Stored data
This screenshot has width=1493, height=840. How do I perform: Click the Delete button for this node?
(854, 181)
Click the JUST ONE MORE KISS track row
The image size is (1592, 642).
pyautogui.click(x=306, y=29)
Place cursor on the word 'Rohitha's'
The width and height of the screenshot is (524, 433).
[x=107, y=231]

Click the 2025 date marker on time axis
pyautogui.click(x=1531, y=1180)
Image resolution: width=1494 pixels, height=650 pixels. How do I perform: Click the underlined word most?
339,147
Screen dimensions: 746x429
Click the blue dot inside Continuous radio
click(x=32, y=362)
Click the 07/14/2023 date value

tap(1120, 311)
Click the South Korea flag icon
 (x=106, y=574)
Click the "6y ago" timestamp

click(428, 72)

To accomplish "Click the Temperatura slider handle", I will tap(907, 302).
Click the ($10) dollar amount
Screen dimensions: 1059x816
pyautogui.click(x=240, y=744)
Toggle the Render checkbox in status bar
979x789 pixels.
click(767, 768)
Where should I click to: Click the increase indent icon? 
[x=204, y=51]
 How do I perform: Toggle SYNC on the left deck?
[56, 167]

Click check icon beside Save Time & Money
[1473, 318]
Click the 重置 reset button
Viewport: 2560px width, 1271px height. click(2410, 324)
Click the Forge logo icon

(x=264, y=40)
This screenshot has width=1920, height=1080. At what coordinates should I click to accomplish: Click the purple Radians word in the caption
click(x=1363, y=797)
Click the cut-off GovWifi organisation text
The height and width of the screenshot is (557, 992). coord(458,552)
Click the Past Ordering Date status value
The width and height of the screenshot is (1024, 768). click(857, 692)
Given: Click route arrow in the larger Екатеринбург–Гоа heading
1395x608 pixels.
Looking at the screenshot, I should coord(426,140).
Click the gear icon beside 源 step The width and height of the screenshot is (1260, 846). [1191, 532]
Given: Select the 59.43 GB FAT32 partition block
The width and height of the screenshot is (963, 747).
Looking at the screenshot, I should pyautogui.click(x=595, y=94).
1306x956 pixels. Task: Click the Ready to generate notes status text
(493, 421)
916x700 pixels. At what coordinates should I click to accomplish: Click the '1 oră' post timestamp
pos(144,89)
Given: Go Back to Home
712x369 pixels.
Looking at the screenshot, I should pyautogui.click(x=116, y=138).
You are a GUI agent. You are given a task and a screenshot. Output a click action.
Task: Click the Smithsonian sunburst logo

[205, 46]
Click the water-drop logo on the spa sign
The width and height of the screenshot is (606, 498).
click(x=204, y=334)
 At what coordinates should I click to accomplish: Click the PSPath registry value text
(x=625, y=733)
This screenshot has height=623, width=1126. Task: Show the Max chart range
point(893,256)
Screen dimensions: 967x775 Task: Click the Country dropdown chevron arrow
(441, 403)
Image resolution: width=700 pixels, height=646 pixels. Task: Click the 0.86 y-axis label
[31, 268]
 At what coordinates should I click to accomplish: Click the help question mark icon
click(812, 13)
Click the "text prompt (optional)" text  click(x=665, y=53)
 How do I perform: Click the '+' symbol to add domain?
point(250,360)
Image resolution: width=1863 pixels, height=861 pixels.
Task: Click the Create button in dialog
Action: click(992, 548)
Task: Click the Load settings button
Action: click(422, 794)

* [WHAT NEEDS TO BE DONE] Go through the entries above and reproduce each one exactly.

* [TASK RESPONSE]
This screenshot has width=1493, height=840. How do I perform: Click the Delete button for this node?
(854, 181)
Click the JUST ONE MORE KISS track row
The image size is (1592, 642).
pyautogui.click(x=306, y=29)
Place cursor on the word 'Rohitha's'
The width and height of the screenshot is (524, 433).
[x=107, y=231]

Click the 2025 date marker on time axis
pyautogui.click(x=1531, y=1180)
Image resolution: width=1494 pixels, height=650 pixels. How do I perform: Click the underlined word most?
339,147
Screen dimensions: 746x429
Click the blue dot inside Continuous radio
click(x=32, y=362)
Click the 07/14/2023 date value

tap(1120, 311)
Click the South Korea flag icon
 (x=106, y=574)
Click the "6y ago" timestamp

click(428, 72)

To accomplish "Click the Temperatura slider handle", I will tap(907, 302).
Click the ($10) dollar amount
Screen dimensions: 1059x816
pyautogui.click(x=240, y=744)
Toggle the Render checkbox in status bar
979x789 pixels.
click(767, 768)
Where should I click to: Click the increase indent icon? 
[x=204, y=51]
 How do I perform: Toggle SYNC on the left deck?
[56, 167]

Click check icon beside Save Time & Money
[1473, 318]
Click the 重置 reset button
Viewport: 2560px width, 1271px height. click(2410, 324)
Click the Forge logo icon

(x=264, y=40)
This screenshot has width=1920, height=1080. At what coordinates should I click to accomplish: Click the purple Radians word in the caption
click(x=1363, y=797)
Click the cut-off GovWifi organisation text
The height and width of the screenshot is (557, 992). coord(458,552)
Click the Past Ordering Date status value
The width and height of the screenshot is (1024, 768). click(857, 692)
Given: Click route arrow in the larger Екатеринбург–Гоа heading
1395x608 pixels.
Looking at the screenshot, I should coord(426,140).
Click the gear icon beside 源 step The width and height of the screenshot is (1260, 846). [1191, 532]
Given: Select the 59.43 GB FAT32 partition block
The width and height of the screenshot is (963, 747).
Looking at the screenshot, I should pyautogui.click(x=595, y=94).
1306x956 pixels. Task: Click the Ready to generate notes status text
(493, 421)
916x700 pixels. At what coordinates should I click to accomplish: Click the '1 oră' post timestamp
pos(144,89)
Given: Go Back to Home
712x369 pixels.
Looking at the screenshot, I should pyautogui.click(x=116, y=138).
You are a GUI agent. You are given a task and a screenshot. Output a click action.
Task: Click the Smithsonian sunburst logo

[205, 46]
Click the water-drop logo on the spa sign
The width and height of the screenshot is (606, 498).
click(x=204, y=334)
 At what coordinates should I click to accomplish: Click the PSPath registry value text
(x=625, y=733)
This screenshot has height=623, width=1126. Task: Show the Max chart range
point(893,256)
Screen dimensions: 967x775 Task: Click the Country dropdown chevron arrow
(441, 403)
Image resolution: width=700 pixels, height=646 pixels. Task: Click the 0.86 y-axis label
[31, 268]
 At what coordinates should I click to accomplish: Click the help question mark icon
click(812, 13)
Click the "text prompt (optional)" text  click(x=665, y=53)
 How do I perform: Click the '+' symbol to add domain?
point(250,360)
Image resolution: width=1863 pixels, height=861 pixels.
Task: Click the Create button in dialog
Action: click(992, 548)
Task: Click the Load settings button
Action: click(422, 794)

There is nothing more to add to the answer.